A leitura, porém, não é consensual. O cientista político Emerson Cervi, da Universidade Federal do Paraná, ressalta que os debates continuam sendo momentos raros em que candidatos se confrontam em condições de relativa igualdade. Na avaliação dele, são espaços decisivos para construir e desconstruir imagens, testar propostas e revelar reações sob pressão — algo que vídeos editados e programas eleitorais não entregam do mesmo jeito.
Haddad entra no estúdio carregando o peso de derrotas sucessivas e a necessidade de mostrar vigor para além da bolha fiel do PT. Um bom desempenho hoje interessa também ao projeto de reeleição de Lula, que depende de melhorar o desempenho no estado mais populoso do país. Tarcísio, por outro lado, tem o desafio de evitar erros grosseiros, preservar a vantagem e falar ao eleitorado moderado sem perder a direita mais dura.
O que muda a partir de agora
O efeito imediato do encontro ainda depende das leituras que campanhas e analistas farão ao longo da semana, alimentadas por cortes de vídeo, memes e novos confrontos em redes sociais. A tendência, contudo, é de que o debate cristalize a percepção de que a disputa pelo governo paulista está, por enquanto, restrita a dois polos claros.
Com a largada oficial da campanha marcada para 16 de agosto, os próximos dias devem ser de intensificação das agendas de rua, ajustes de discurso e tentativa de explorar cada frase dita ao vivo na Band. A polarização tende a se aprofundar. O desempenho de Tarcísio e Haddad nos próximos debates e sabatinas vai indicar se o favoritismo do governador resiste sem sobressaltos ou se o petista consegue forçar uma segunda rodada de votação e reabrir um jogo que, hoje, parece jogar contra ele.

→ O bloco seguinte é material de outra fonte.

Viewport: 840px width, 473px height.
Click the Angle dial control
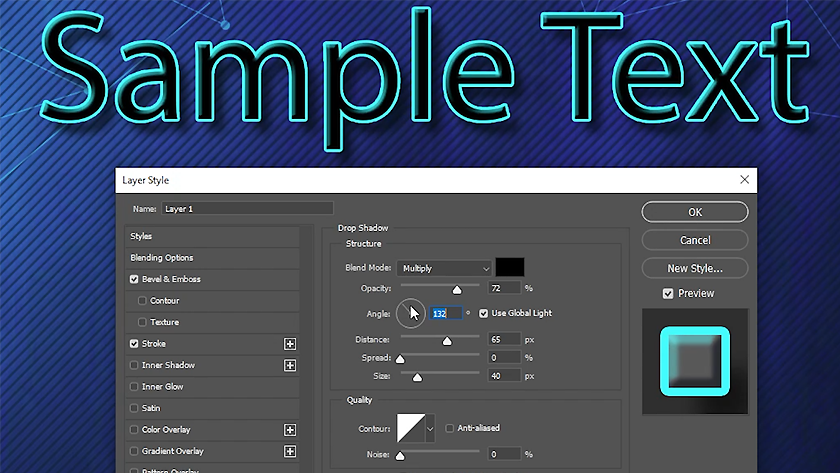click(411, 313)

Quem se saiu melhor no debate da Band hoje?
O resultado político imediato do debate na Band entre Tarcísio de Freitas e Fernando Haddad ainda não aparece em pesquisas, mas o encontro expõe claramente estratégias opostas: o governador tenta consolidar a liderança defendendo obras e indicadores, enquanto o petista mira fragilidades em educação, saúde, segurança e ética na gestão pública.
O que está em jogo no contrato de wi-fi citado no debate?
O contrato de wi-fi da Prefeitura de São Paulo citado por Fernando Haddad envolve valor original de R$ 108 milhões, 3,2 mil pontos instalados e aditivos que elevam o total para R$ 157,1 milhões, sob investigação por suspeita de fraude e desvio, o que abre disputa política sobre transparência e responsabilidade do prefeito Ricardo Nunes.
Debate na TV ainda influencia o voto em São Paulo?
A influência dos debates de TV no voto em São Paulo diminui em audiência desde embates históricos, mas segue relevante como rara ocasião de confronto direto entre candidatos, espaço em que eleitores veem reações sob pressão, testam coerência e podem revisar percepções, sobretudo entre indecisos e segmentos que ainda acompanham política em TV aberta.